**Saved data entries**
------------------------------------------------------------
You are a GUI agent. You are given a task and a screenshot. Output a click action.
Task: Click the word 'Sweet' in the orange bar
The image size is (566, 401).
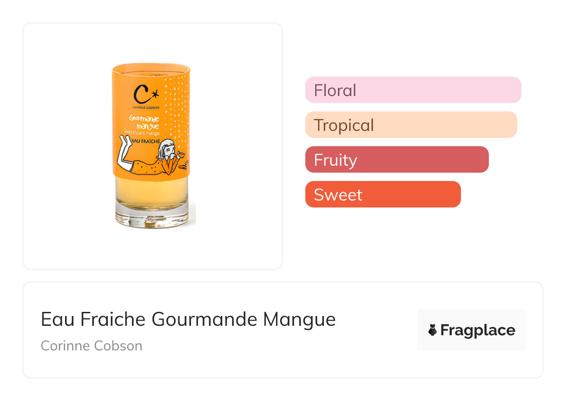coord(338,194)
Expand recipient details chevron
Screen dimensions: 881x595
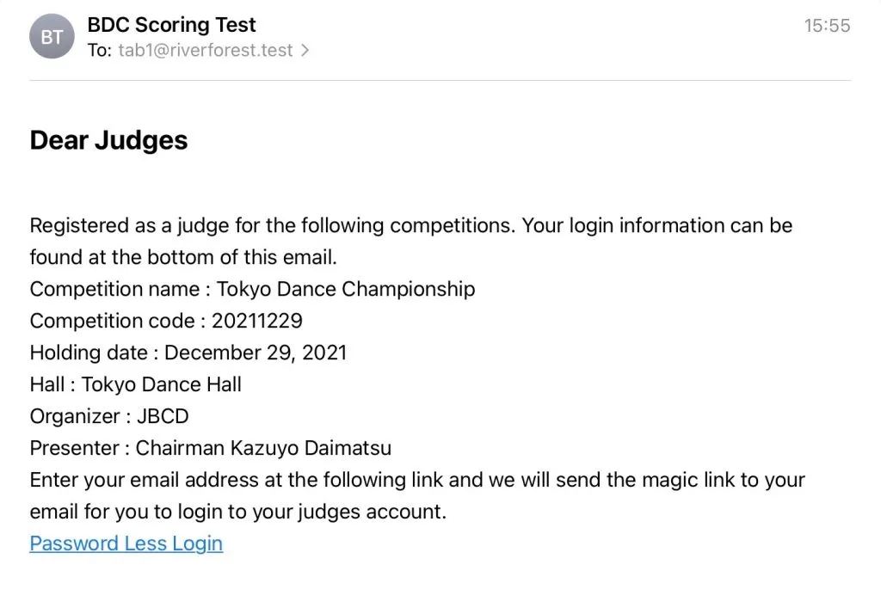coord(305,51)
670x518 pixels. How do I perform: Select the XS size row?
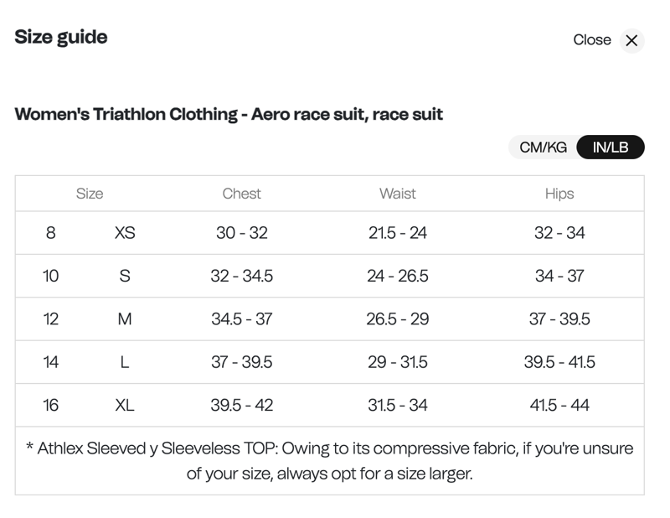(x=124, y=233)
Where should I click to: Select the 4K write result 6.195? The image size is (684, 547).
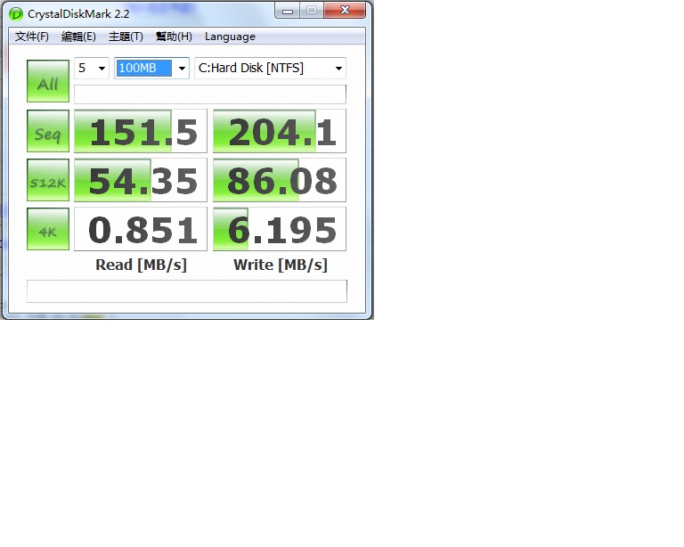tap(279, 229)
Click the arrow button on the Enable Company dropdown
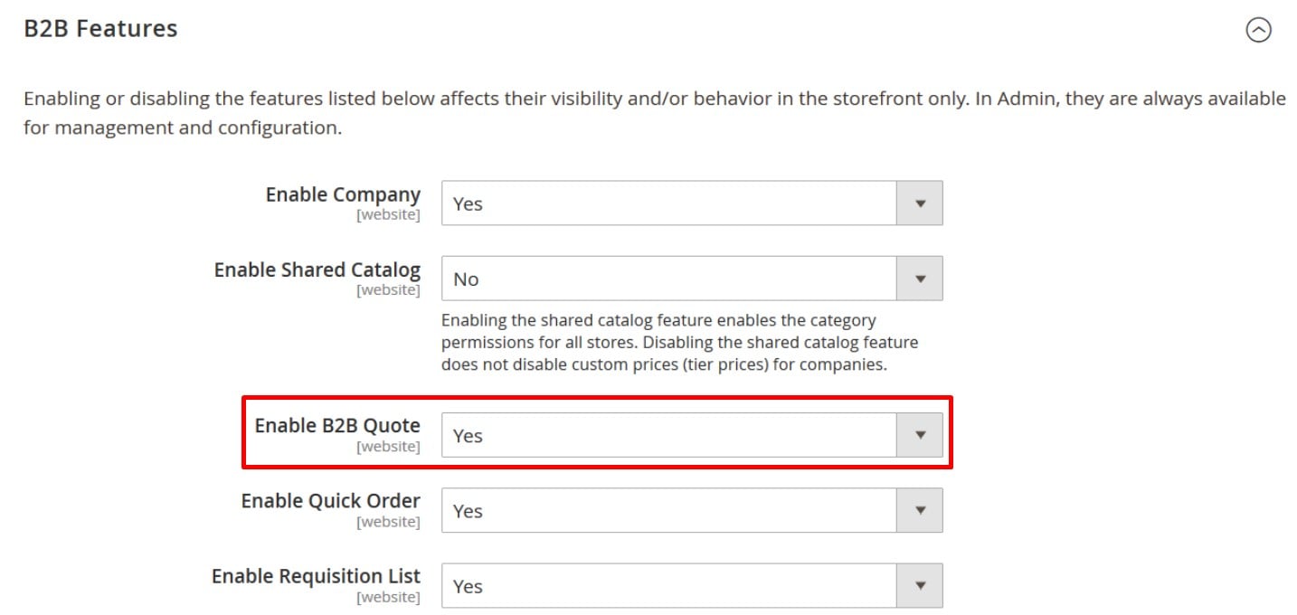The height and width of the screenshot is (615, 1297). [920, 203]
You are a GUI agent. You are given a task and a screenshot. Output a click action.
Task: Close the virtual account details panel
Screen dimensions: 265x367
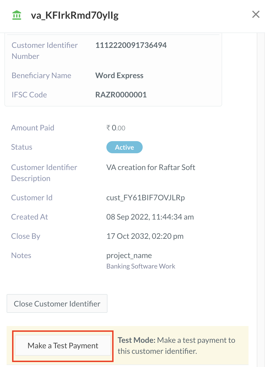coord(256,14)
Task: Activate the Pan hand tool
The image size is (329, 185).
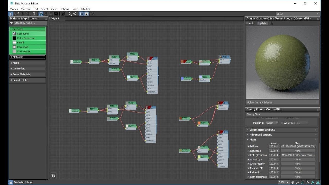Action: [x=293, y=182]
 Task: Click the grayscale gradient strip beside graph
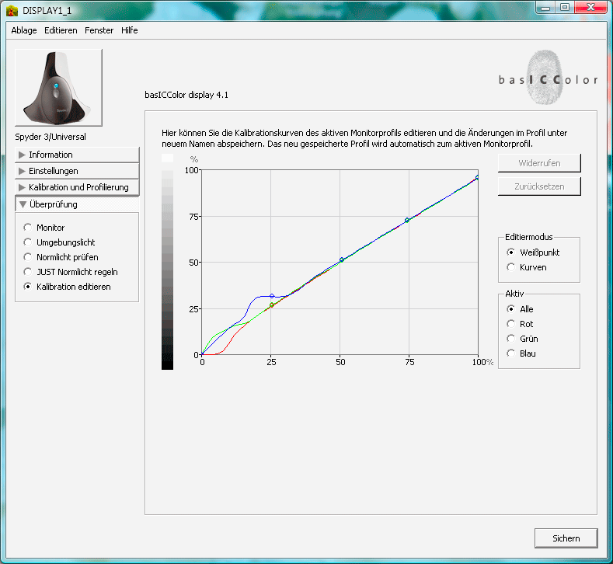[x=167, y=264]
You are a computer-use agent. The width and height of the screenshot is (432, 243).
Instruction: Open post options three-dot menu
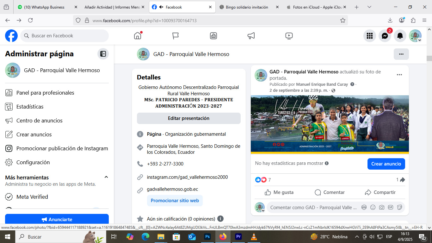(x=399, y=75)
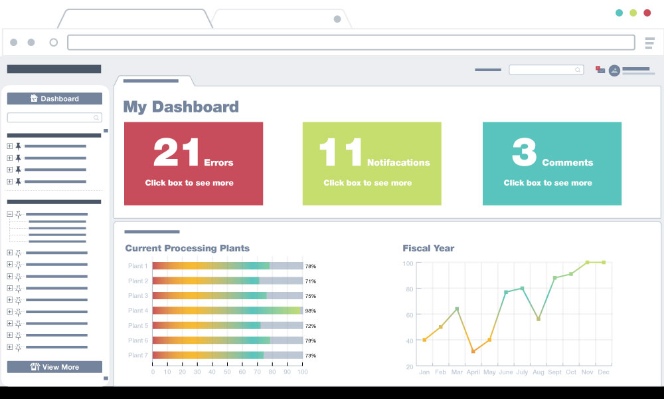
------------------------------------------------------------
**Problem**
In the entries above, find the line containing "Task: Click the grayscale"; transcribe exactly that line and every line after it through the end, and only those, omitting pictures.

**Solution**
 Task: Click the grayscale gradient strip beside graph
[x=167, y=264]
You are a computer-use agent. The width and height of the screenshot is (432, 243).
Instruction: Open post options three-dot menu
(x=399, y=75)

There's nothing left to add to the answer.